*What the exercise asks*:
Output the records below as a two-column CSV with the headers "text" and "target". Give one row per record, with its text in the first column and its answer in the second, each in a single quoted field with line breaks replaced by spaces, and leave the pictures out.

*Material provided*:
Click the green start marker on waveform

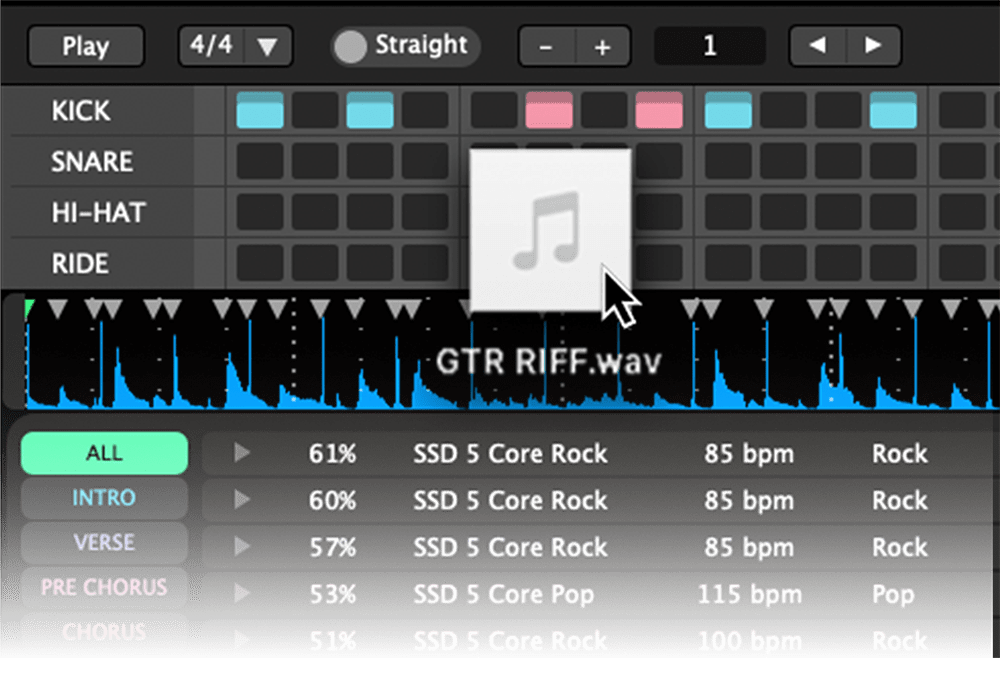(x=29, y=305)
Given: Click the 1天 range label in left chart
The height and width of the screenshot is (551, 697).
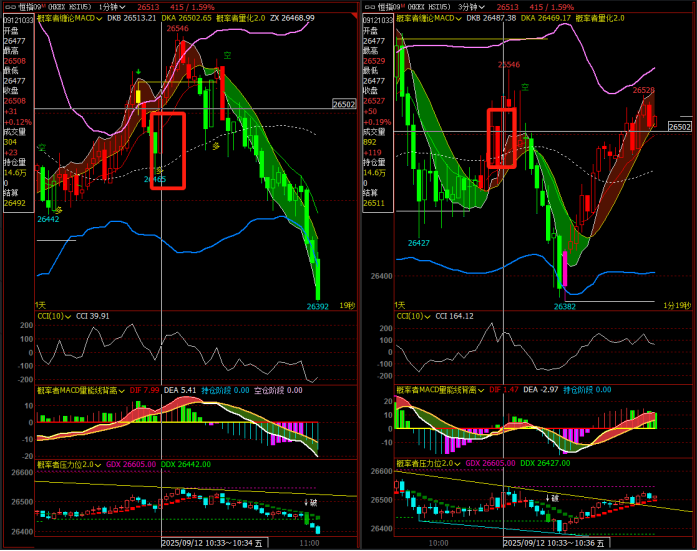Looking at the screenshot, I should pos(41,304).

*Result for this task*:
text,target
"Click the green start marker on waveform","(x=29, y=305)"
"Given: Click the 1天 range label in left chart The height and width of the screenshot is (551, 697).","Looking at the screenshot, I should pos(41,304)."